Investors resume yield chase

By Ric Spooner (Chief Market Analyst, CMC Markets)
12.05 AEDT, 2 April 2013

Investors appear to have returned from the Easter break in a mood to buy high yielding, large cap stocks. This morning’s rally has been driven by higher prices for banks and the large supermarkets, Woolworths and Wesfarmers.

This morning’s support for higher yielding stocks indicates a market view that the RBA will maintain its easing bias at today’s meeting. Although last month’s sharp jump in jobs growth makes it more likely that the RBA will not cut rates again, the consensus is that they will indicate a continuing preparedness to cut if the labour market deteriorates. With European risks remaining, the Australian economy forecast to grow a bit below trend and inflation under control, it may be some time before the RBA actually moves to increase rates.

Energy stocks Origin and Woodside also attracted buyer support today.
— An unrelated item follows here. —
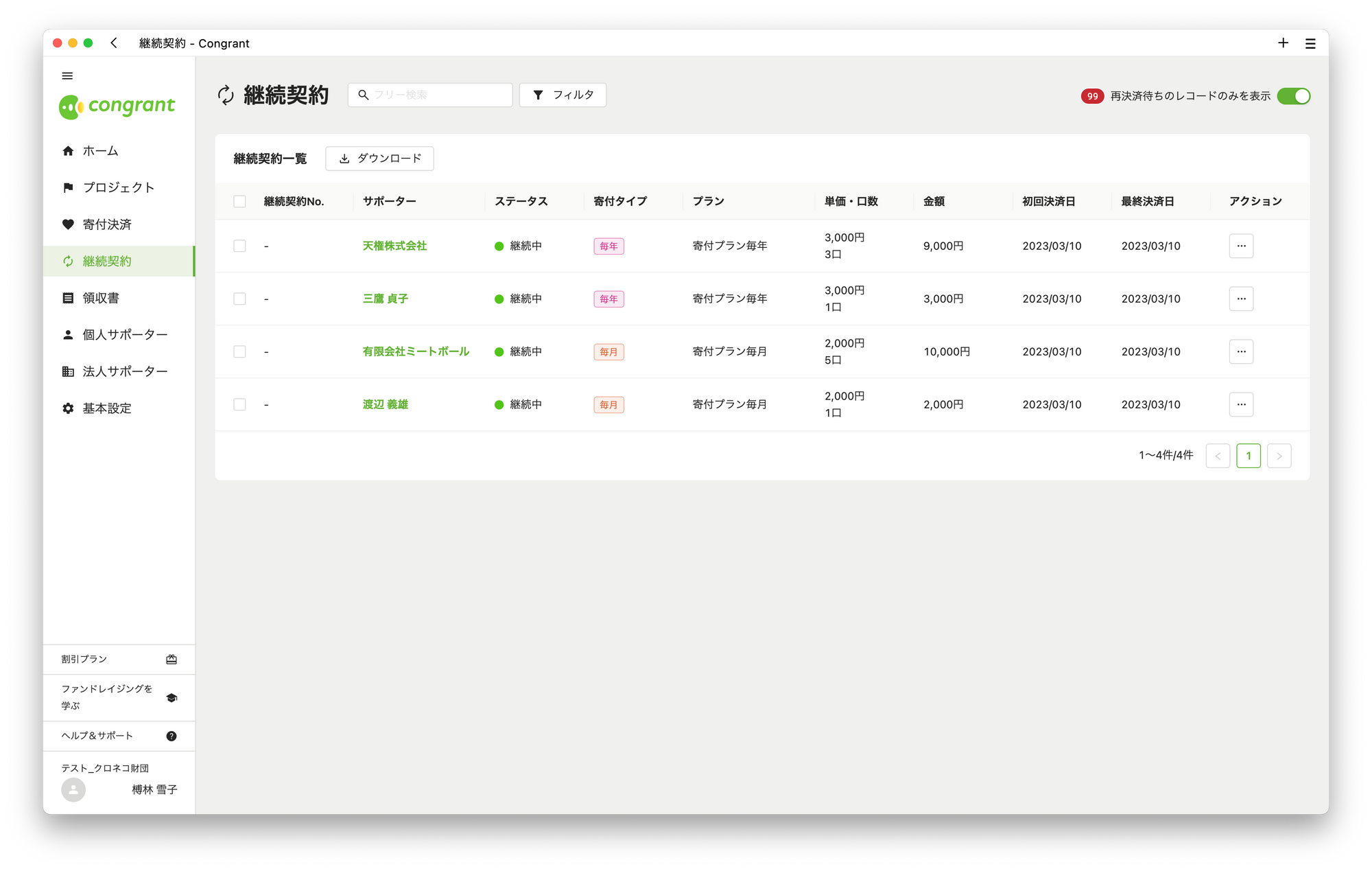Click the ダウンロード button
The height and width of the screenshot is (871, 1372).
tap(379, 159)

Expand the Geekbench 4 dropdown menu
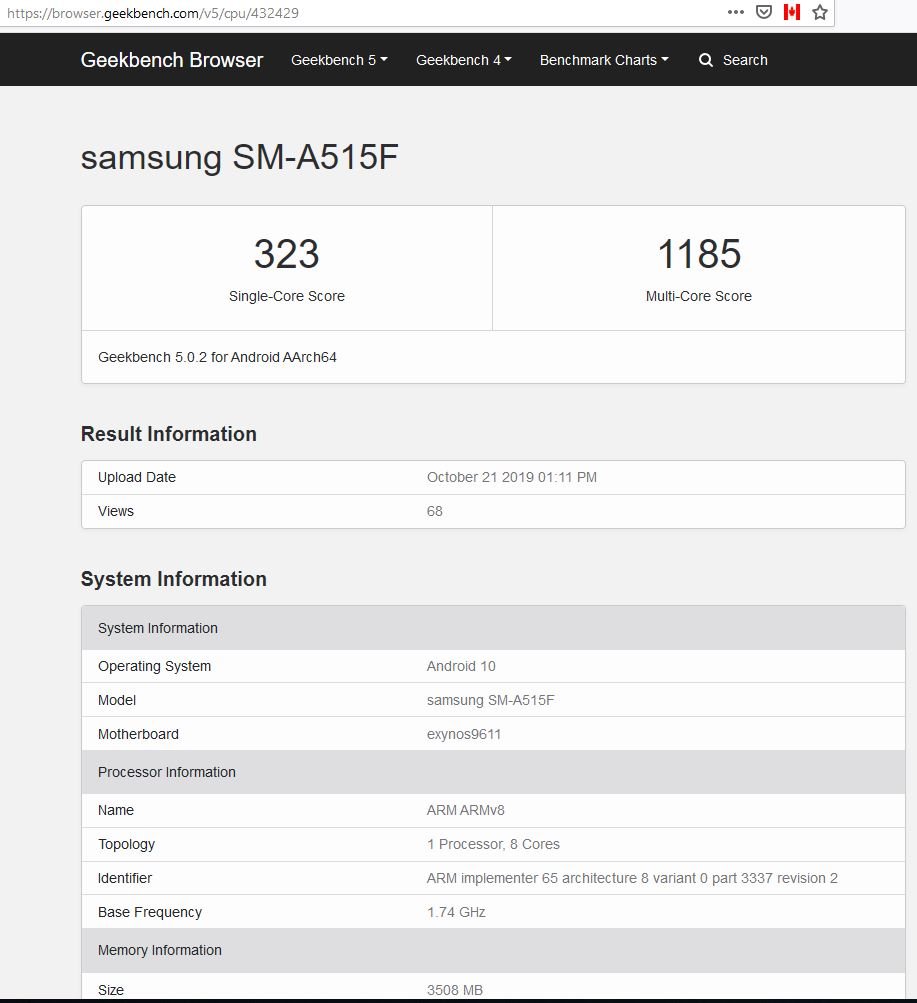463,60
This reflects potential for the value of existing and previously approved gas facilities to be marked up, as controversy over the approval process for development of new CSG resources mounts.

Other resource stocks were a drag on the market today. Resource investors are responding to weaker PMI figures in both the USA and China. While the outlook for both economies remains solid, growth in the second quarter may moderate as tighter fiscal policy in the US and measures to subdue China’s property market come into effect.